Start exploring the graph by pulling a few recent blocks from the blockchain with the Recently Accessed Blocks
sample query. Select the sample query in the query bar then click the Query button. The query returns a sub-graph of the recent blocks ordered by the block that preceded it.
Take a moment to inspect a couple of the blocks to see the data stored as parameters.
Click back into the query bar and clear the query then submit the Sent and Received ETH
sample query to see accounts that have sent and received transactions.
This query finds a series of Wei transactions chained from account to account. Arrange the graph so that you can see all of the nodes. Right-click on the node at the head of the chain and select "Outgoing Transactions" to create a synthetic edge between the accounts. Create a second synthetic edge between the second and third accounts.
Tip
Hold shift while moving a node to lock it's position in place.
Taint a Node¶
Right-click on the origin node again and select "Mark as Tainted." This adds a tainted
parameter tag to the node and sets it to a value of 0. A node with tainted=0
indicates that this is the source of taint in our graph.
Notice that you begin to receive updates in the terminal window where you launched Quine from. The Standing Query produces these notices from the recipe; let's look at it now.

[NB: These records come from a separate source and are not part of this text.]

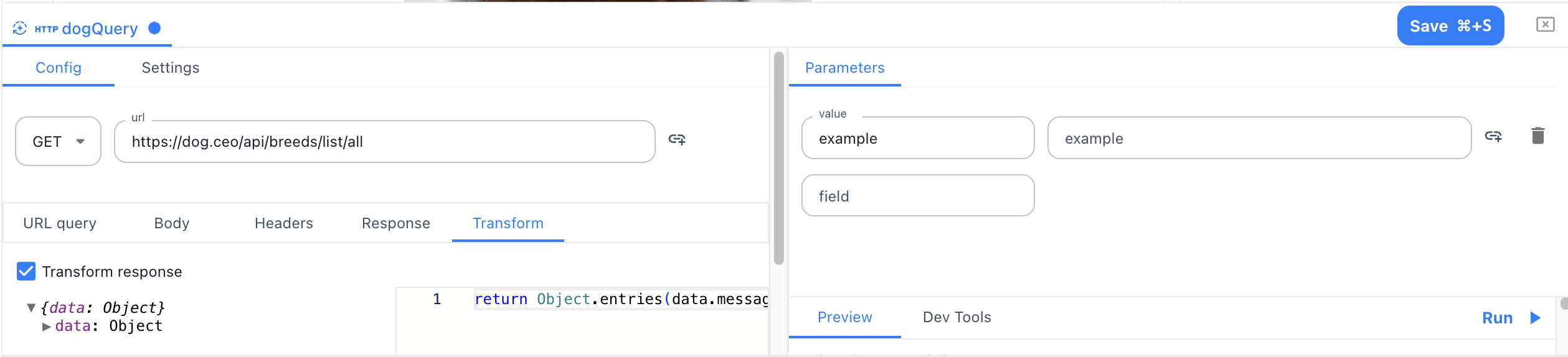
Task: Collapse the {data: Object} tree root
Action: coord(31,308)
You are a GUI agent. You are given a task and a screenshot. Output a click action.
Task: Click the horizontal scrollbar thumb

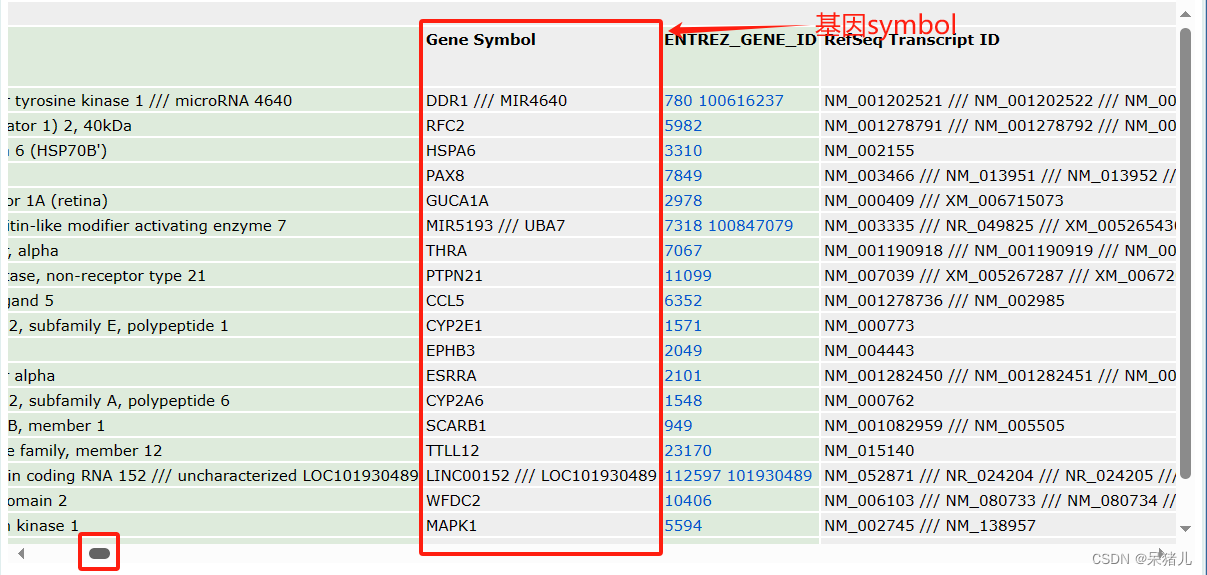[x=99, y=553]
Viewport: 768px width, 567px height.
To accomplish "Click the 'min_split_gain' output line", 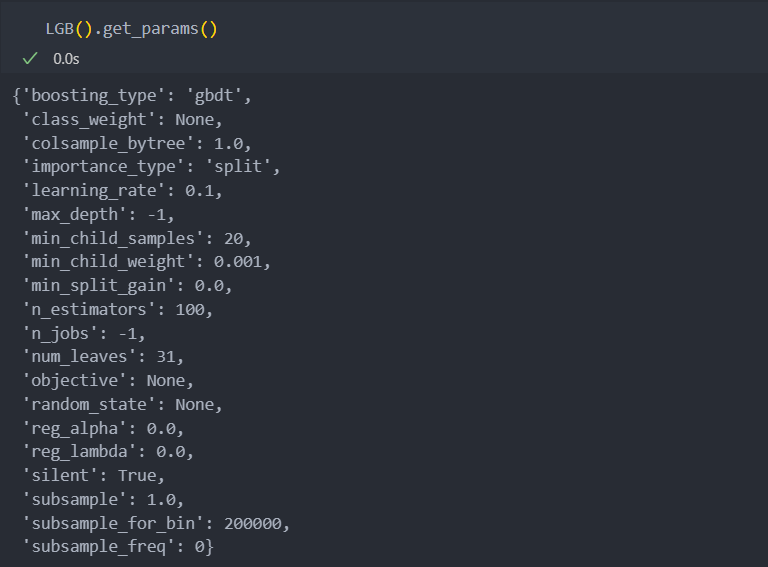I will tap(127, 286).
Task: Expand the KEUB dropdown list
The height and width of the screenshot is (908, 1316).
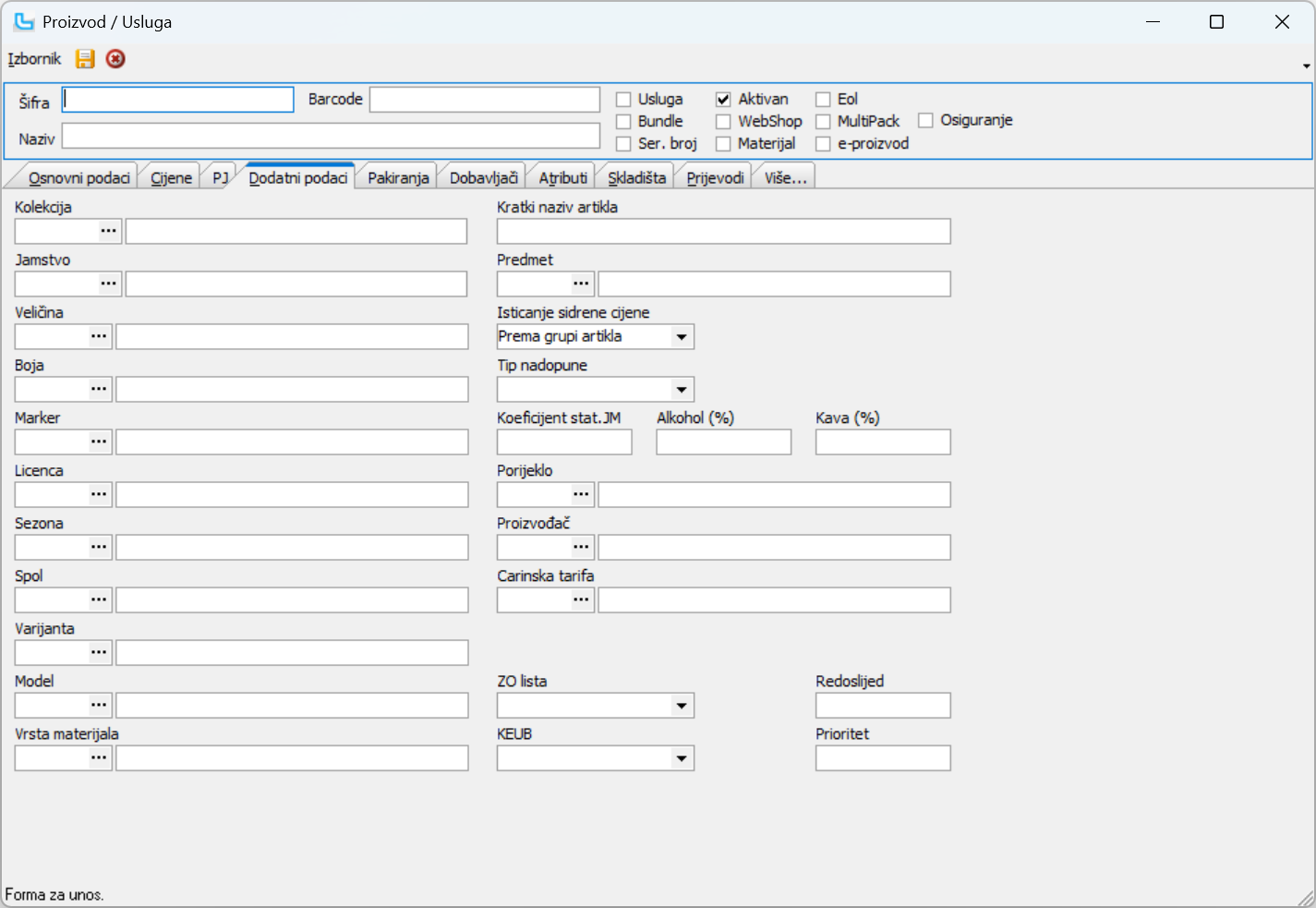Action: 682,758
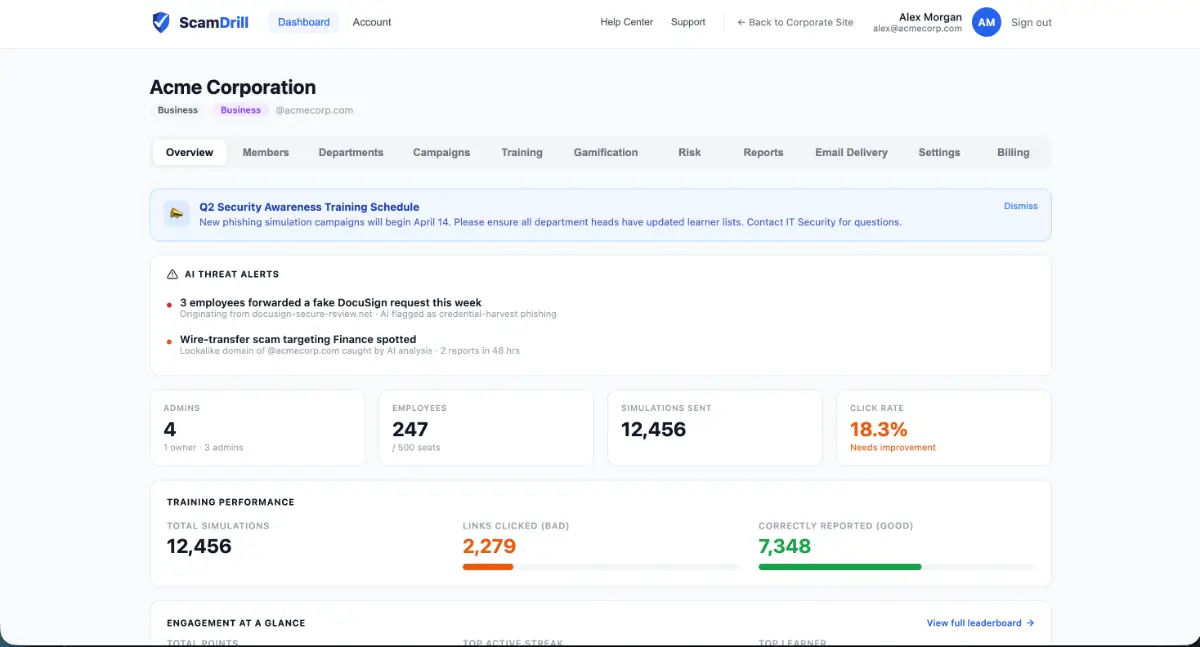
Task: Open the View full leaderboard link
Action: coord(980,623)
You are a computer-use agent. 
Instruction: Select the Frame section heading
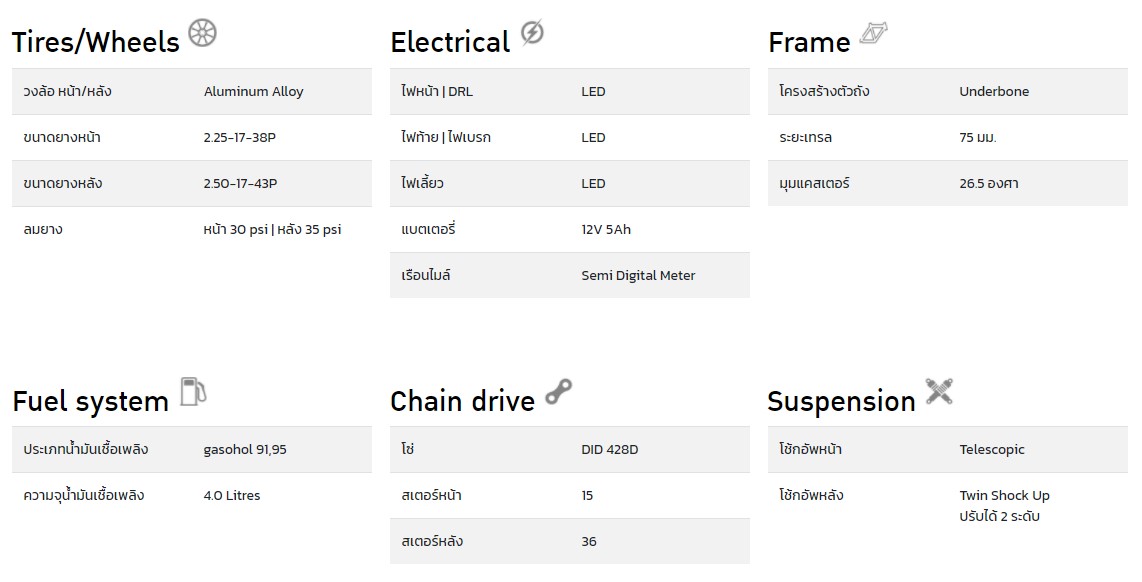click(x=809, y=42)
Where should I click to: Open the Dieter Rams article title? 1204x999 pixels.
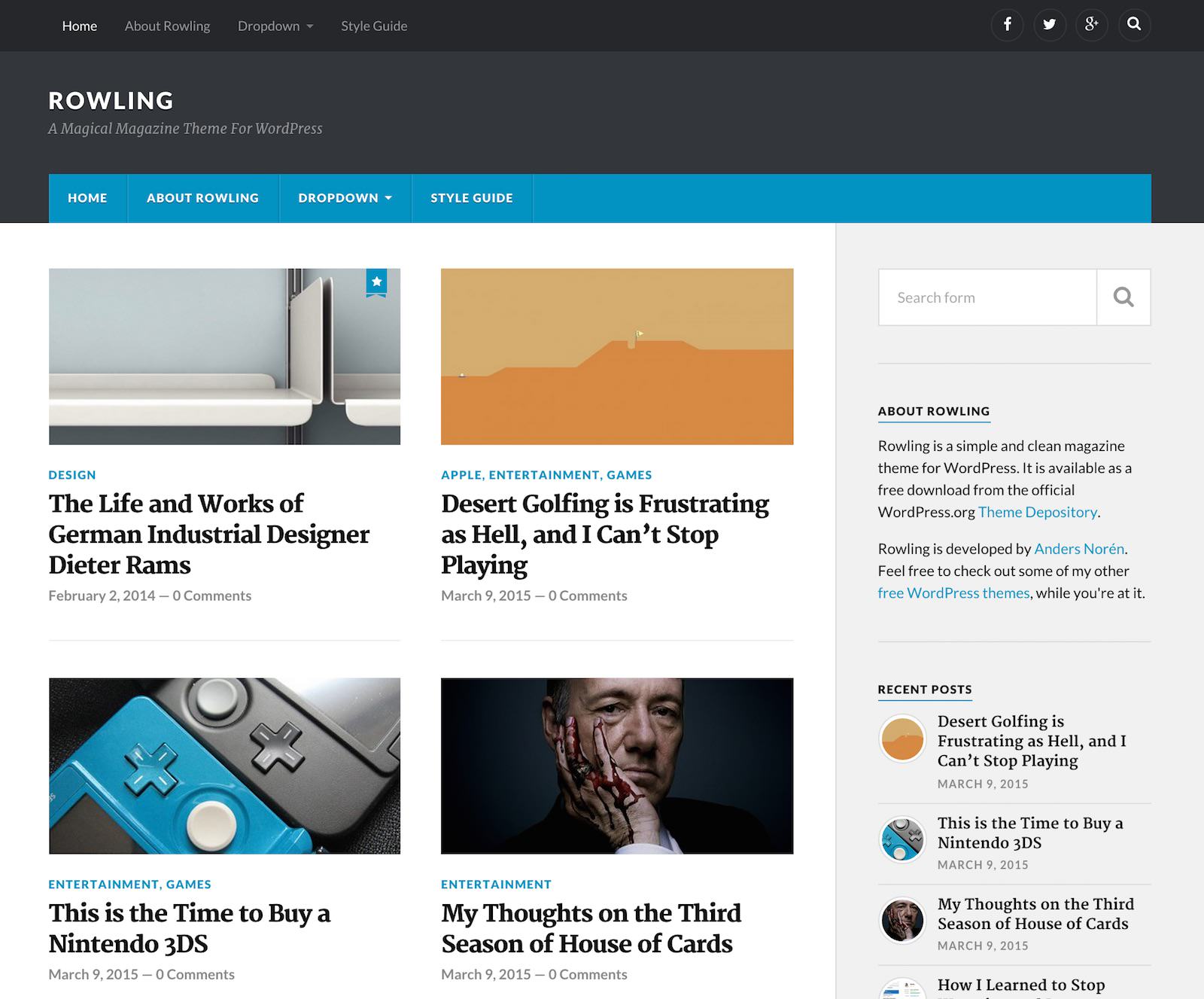click(x=208, y=534)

A Standing Query is composed of two parts, the pattern query that detects a sub-graph shape and an output query that acts on the matched sub-graph.
Standing Query
1 |
|
Pattern¶
Cypher from the query pattern is always evaluating the stream of data looking for a match. When matched, it triggers the output query to process the event.
Our standing query is always looking for tainted nodes via the existence of a tainted
parameter.
MATCH
(tainted:account)<-[:from]-(tx:transaction)-[:to]->(otherAccount:account),
(tx)-[:defined_in]->(ba:block_assoc)
WHERE
tainted.tainted IS NOT NULL
RETURN
id(tainted) AS accountId,
tainted.tainted AS oldTaintedLevel,
id(otherAccount) AS otherAccountId
The results of the match pattern are sent to the output query.
The output query acts on the match to propagate the tainted
tag. The value of tainted
is equal to the shortest path to any tainted node.
Output¶
MATCH (tainted), (otherAccount)
WHERE
tainted <> otherAccount
AND id(tainted) = $that.data.accountId
AND id(otherAccount) = $that.data.otherAccountId
WITH *, coll.min([($that.data.oldTaintedLevel + 1), otherAccount.tainted]) AS newTaintedLevel
SET otherAccount.tainted = newTaintedLevel
RETURN
strId(tainted) AS taintedSource,
strId(otherAccount) AS newlyTainted,
newTaintedLevel
A standing query is capable of sending notifications using the andThen
clause in the API.
"andThen": {
"logLevel": "Info",
"logMode": "Complete",
"type": "PrintToStandardOut"
}
In our case, the results from the match are printed to standard out. These are the message that you now see in your terminal window.
2022-04-13 11:05:14,877 Standing query `propagate-tainted` match: {"meta":{"isPositiveMatch":true,"resultId":"e3aa2a7c-b246-4896-b8b7-d4fea9904c91"},"data":{"taintedSource":"ed9899b5-e8a8-3a0b-9785-824f2cb1781b","newlyTainted":"981c7ef9-319a-35ba-90dd-401faf5de6a6","newTaintedLevel":3}}
Tainted Tag Propagation¶
Clear your explorer window using the '<<' button, then run the "Tainted Accounts" query. This query will find the original account or accounts responsible for the taint in the graph.
Right-click on a tainted account (appears fuchsia) and select "Outgoing Tainted Transactions" to find the accounts that this account tainted. Hover over the account to see the tainted=1
property that indicates that this account is one hop away from the source of the taint.
Continue to taint and explore the graph as more of the nodes become tainted.
At any time, you can issue the following query to report the number of tainted nodes in the graph.
MATCH (n)
WHERE n.tainted IS NOT NULL
RETURN DISTINCT n.tainted, count(n)
ORDER BY n.tainted